C’est ce qu’il fit, en indiquant systématiquement pour chaque changement par rapport à la Vulgate la justification de la modification suggérée et les raisons militant en sa faveur ou contre elle. Cette opération n’allait pas sans conséquences sérieuses : dans le processus de retour au texte authentique, l’idée de la Trinité du Père, du Fils et du Saint-Esprit disparaissait, tout comme celle de péché originel, apparemment absente de la Bible et inventée par Augustin d’Hippone. L’objectif d’Érasme n’était pas de jeter le doute sur la vérité et la valeur du message de la Bible et des Évangiles, mais, au contraire, d’aider les chrétiens à approfondir et purifier leur foi. Dans son esprit, ceci n’était pas incompatible avec l’idée que la Bible n’est pas directement inspirée par le Saint-Esprit, mais une œuvre humaine, réalisée par des hommes capables de commettre des erreurs tout en utilisant tous les procédés que la littérature mettait à leur disposition et que leur familiarité avec les œuvres classiques leur avait fait connaître. 

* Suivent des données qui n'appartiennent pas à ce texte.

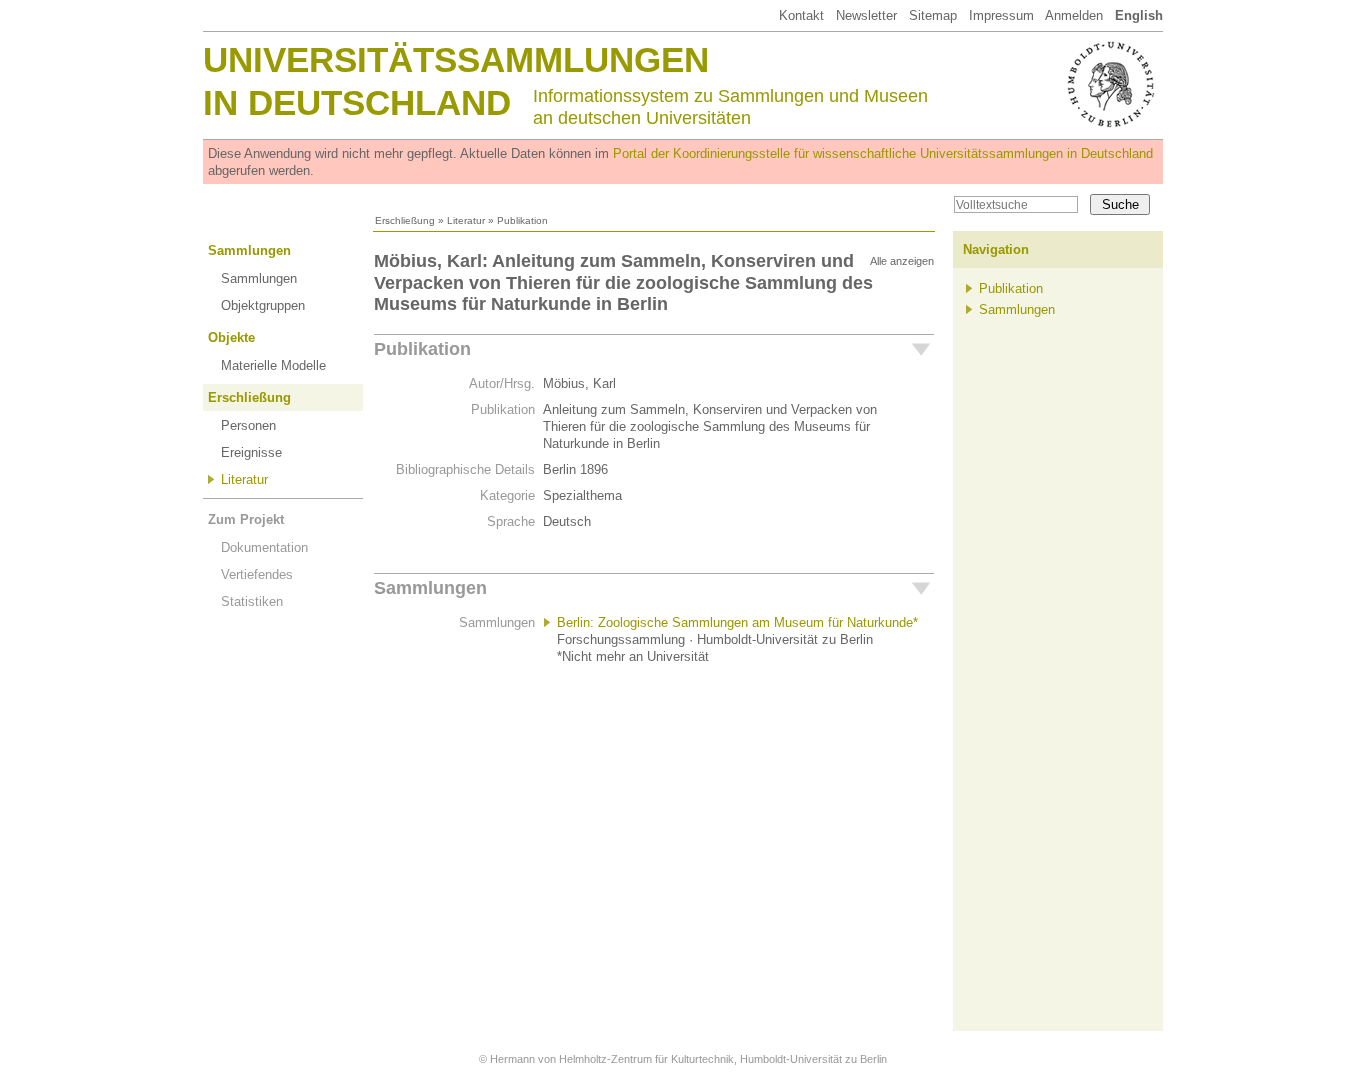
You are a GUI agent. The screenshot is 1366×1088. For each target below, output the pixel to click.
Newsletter (866, 15)
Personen (248, 425)
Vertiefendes (257, 574)
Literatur (466, 220)
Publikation (422, 349)
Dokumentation (264, 547)
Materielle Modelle (273, 365)
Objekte (231, 337)
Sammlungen (249, 250)
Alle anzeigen (902, 261)
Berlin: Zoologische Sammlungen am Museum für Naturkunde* (737, 622)
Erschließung (405, 220)
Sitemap (933, 15)
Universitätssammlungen (456, 59)
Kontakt (801, 15)
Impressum (1001, 15)
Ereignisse (251, 452)
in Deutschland (357, 102)
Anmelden (1074, 15)
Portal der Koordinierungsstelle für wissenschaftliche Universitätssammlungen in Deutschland (883, 153)
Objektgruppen (263, 305)
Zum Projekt (246, 519)
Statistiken (252, 601)
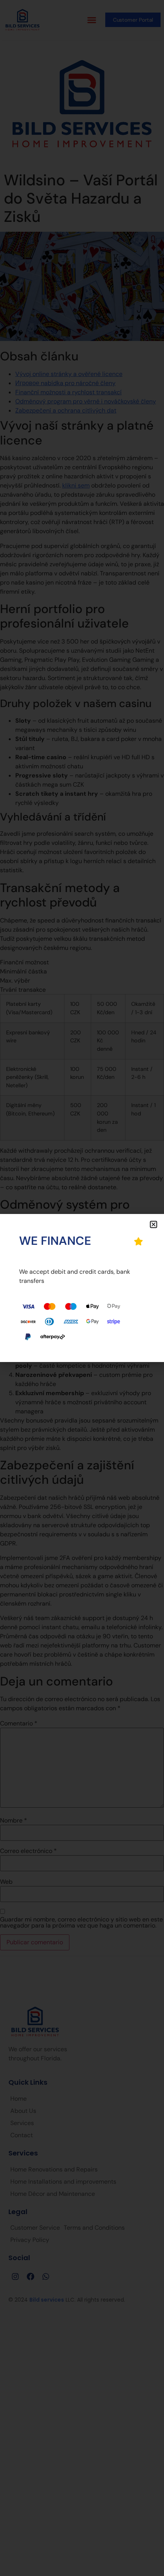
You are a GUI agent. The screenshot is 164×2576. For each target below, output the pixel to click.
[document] (82, 1288)
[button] (153, 1224)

La dernière partie de l’existence d’Érasme fut largement occupée par son débat avec le protestantisme naissant et une controverse avec Martin Luther. Au départ, Érasme et Luther s’estimaient mutuellement et avaient de l’amitié l’un pour l’autre. Tous deux étaient révoltés par les mêmes choses : la corruption du clergé, son goût du luxe et la dépravation de certains de ses membres, le commerce des indulgences, le formalisme doctrinal étriqué de la scolastique. Mais Érasme voulait réformer l’Église de l’intérieur quand le tempérament entier et combattif de Luther le poussait à rompre brutalement avec elle. Leur dialogue devint difficile. Une dispute théologique publique les opposa au sujet de la question de la grâce et du libre arbitre. Refusant l’interprétation augustinienne des Écritures (ses pères de l’Église favoris étaient Jérôme et Origène), Érasme défendait l’idée que les actions de l’homme pouvaient contribuer à son salut. Luther soutenait que seule la grâce divine pouvait l’assurer. Son intransigeance fanatique effrayait Érasme. La rupture entre les deux hommes intervint lorsque deux prêtres professant des idées luthériennes furent brûlés sur la Grand-Place de Bruxelles et que Luther encouragea ses fidèles à mourir, comme eux, en martyrs de leurs convictions. Chassé de Bâle, où il vivait depuis huit ans, par les révoltes protestantes de 1529, Érasme se réfugia à Fribourg-en-Brisgau où il vécut six ans encore avant de mourir en 1536. 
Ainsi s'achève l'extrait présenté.